After all, they had survived the raid, the fighting, and the initial wave of retaliation. In their minds, time was now on their side. The world would move on, the headlines would fade, and eventually they could just be regular people again.
That was the mistake.
Israel didn’t treat October 7 like a regular wartime event that eventually gets archived. They treated it like a crime scene with thousands of pieces of evidence and an extremely long memory. While some of these men were busy trying to blend back into civilian life, Israel was busy matching faces from bodycam footage, cross-referencing names from captured phones, and following the trails that came out of interrogations. They weren’t in a rush. They were building files.
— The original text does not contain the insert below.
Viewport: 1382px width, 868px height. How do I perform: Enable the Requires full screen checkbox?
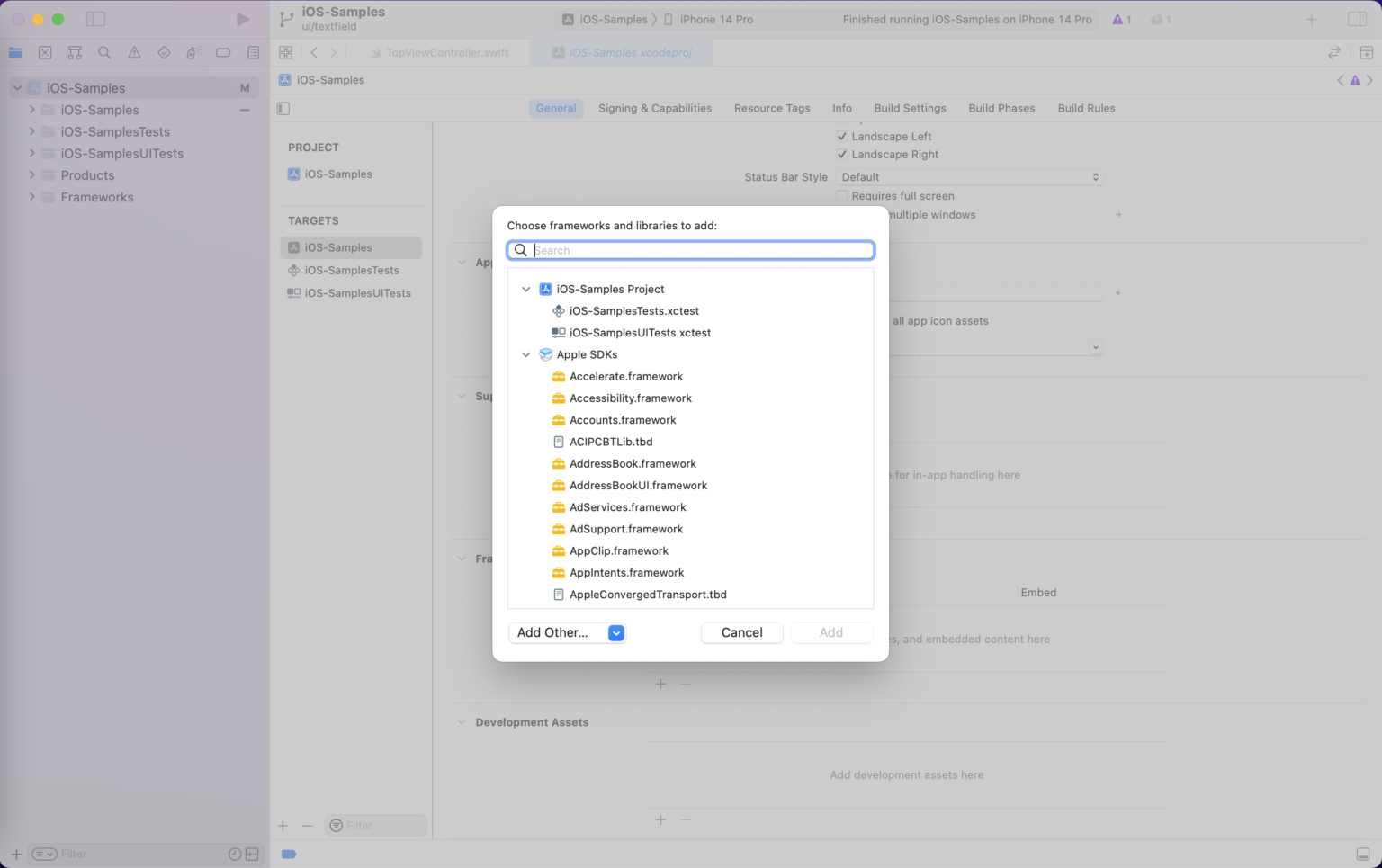point(842,195)
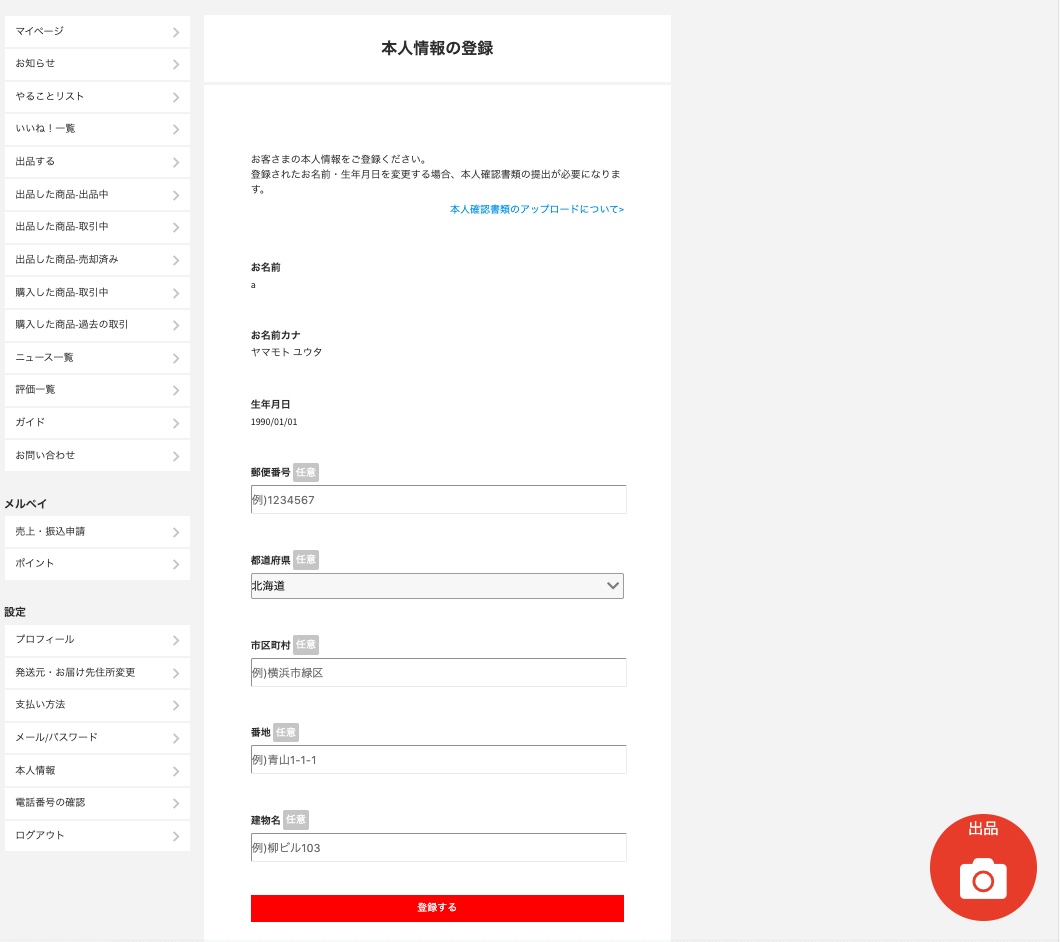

There’s something almost darkly funny about watching men who participated in that level of barbarism try to go back to being husbands, mechanics, or neighbors, as if the footage of what they did would eventually expire like old milk. They really believed that if they just kept their heads down long enough, the whole thing would become yesterday’s news.
It didn’t.
Israel kept the receipts. And unlike most governments, they’ve shown zero interest in letting the statute of limitations run out on mass murder and rape. The slow, steady announcements of individual deaths aren’t random. They’re the result of patient, methodical work on men who made the critical error of assuming they could commit atrocities and then simply return to ordinary life like nothing happened.
Some mistakes don’t get smaller with time. They just get documented.